Priority Issues
High Road Contracting
Special interest groups and the White House Middle Class Task Force are advocating for federal regulations that would give preferences to employers whose pay and benefit packages meet new “high road” standards. This proposal is similar to the blacklisting regulations that were pushed by the Clinton Administration. Politicians and interest groups could use the “high road” standards to blacklist employers who do not run every facet of their business the way the government wants.
The proposal would benefit contractors who provide hourly workers with a “living wage,” health insurance, an employer-funded retirement plan, and paid sick days. Contracting officers would weigh a company’s labor policies as criteria for awarding the contract, along with the standard metrics: price, past performance, and the ability to meet the contract’s requirements.

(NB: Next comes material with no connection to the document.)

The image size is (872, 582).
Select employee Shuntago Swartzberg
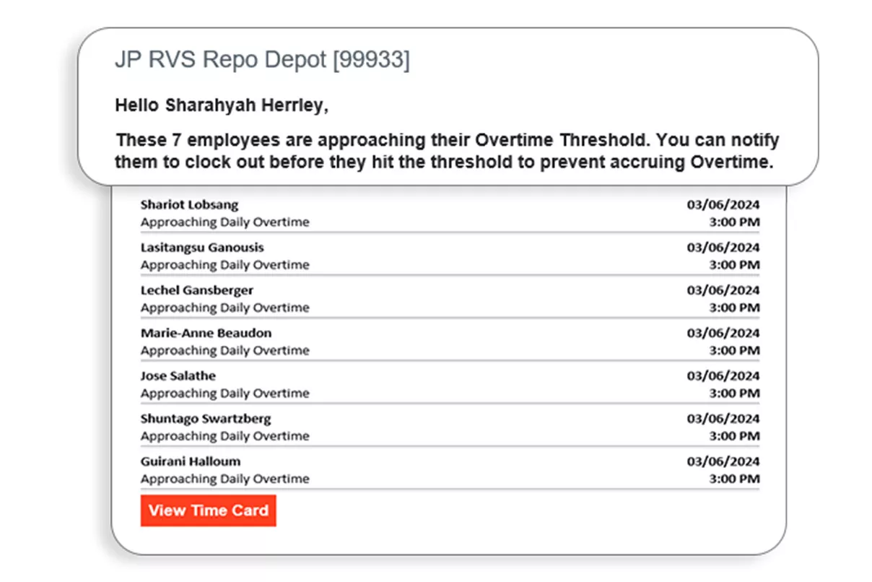[206, 419]
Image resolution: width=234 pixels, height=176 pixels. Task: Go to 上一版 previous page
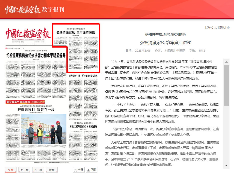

Numerous federal laws and regulations, including the Davis-Bacon Act, the Service Contract Act, and the Federal Acquisition Regulation Council (FAR), already set standards and guidelines for federal contractors.
Status: The Obama Administration has not introduced an executive order or formally proposed a regulation related to the “high road” proposal. However, the ranking members of the House and Senate Government Oversight Committees, Rep. Darrel Issa (R-CA) and Senator Susan Collins (R-ME), respectively, have separately written the Administration to discourage them from moving forward with a “high road” proposal.
IEC’s Position: IEC opposes these needless regulations, whose only purpose would be to steer federal contracting dollars to a small percentage of the employer community that happens to be well-connected politically, at the expense of good, law-abiding employers.